The event took place Nov. 3, 1979, in the Morningside Homes public housing complex at Carver and Everitt Streets in Greensboro. It occurred after articles appeared in newspapers about a planned "Death to the Klan" march. Communist Worker Party (CWP) members placed notices in the newspapers with the objective of organizing workers in local cotton mills.
Word spread to members of the Ku Klux Klan and American Nazis in other parts of the state and many arrived with guns in their trunks. Television crews caught the rapidly unfolding violence. Police arrived after it was over. Killed were Sandi Smith, Dr. Jim Walker, Bill Sampson, Cesar Cauce and Dr.

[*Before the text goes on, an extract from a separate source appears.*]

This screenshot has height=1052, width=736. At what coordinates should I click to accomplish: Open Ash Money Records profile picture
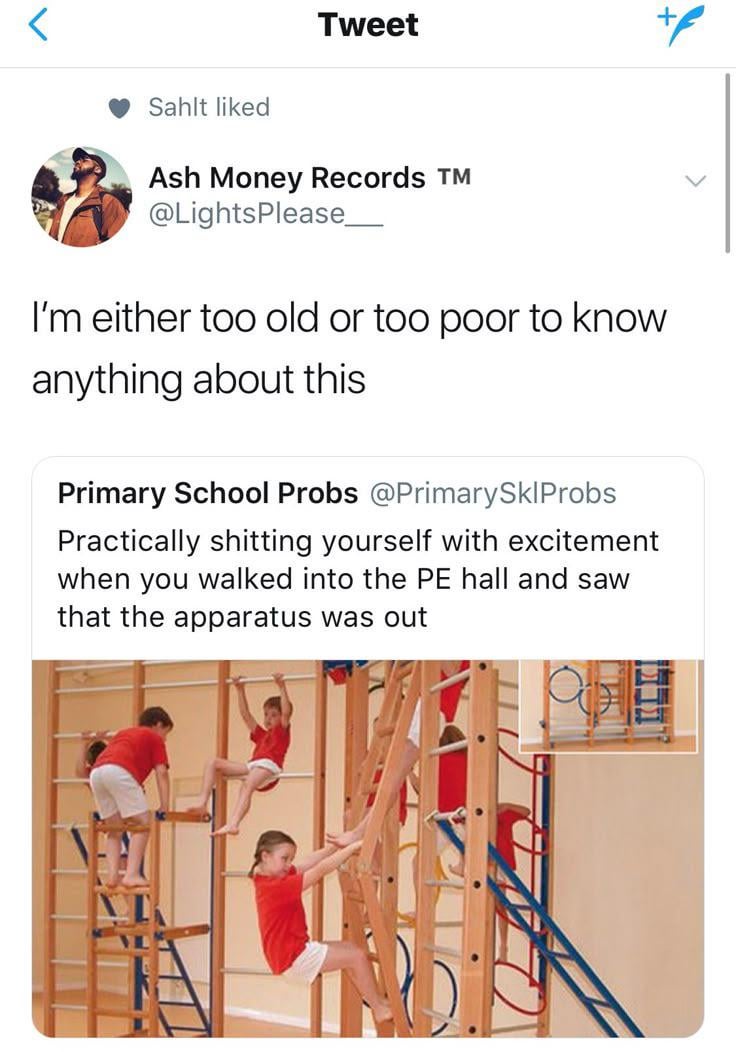(81, 197)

Michael Nathan. Jurors acquitted the defendants who asserted self-defense in state and federal trials. A civil suit in 1985 resulted in a finding for Dr. Nathan and a $351,000 payment by the city to all defendants.
Memories of the event linger in Greensboro and the nation. The community has been redeveloped and the intersection no longer exists. The Greensboro Truth and Reconciliation Commission in 2004 reported that "a public monument should be built on the site of the shootings to honor those killed and wounded on November 3, 1979." No such monument has been constructed and applicants contend that a state marker would be an appropriate form of public memory toward that end.
The Highway Marker Program is a collaboration between the N.C. Departments of Cultural Resources and Transportation. The program is administered by the Office of Archives and History in the N.C. Department of Cultural Resources.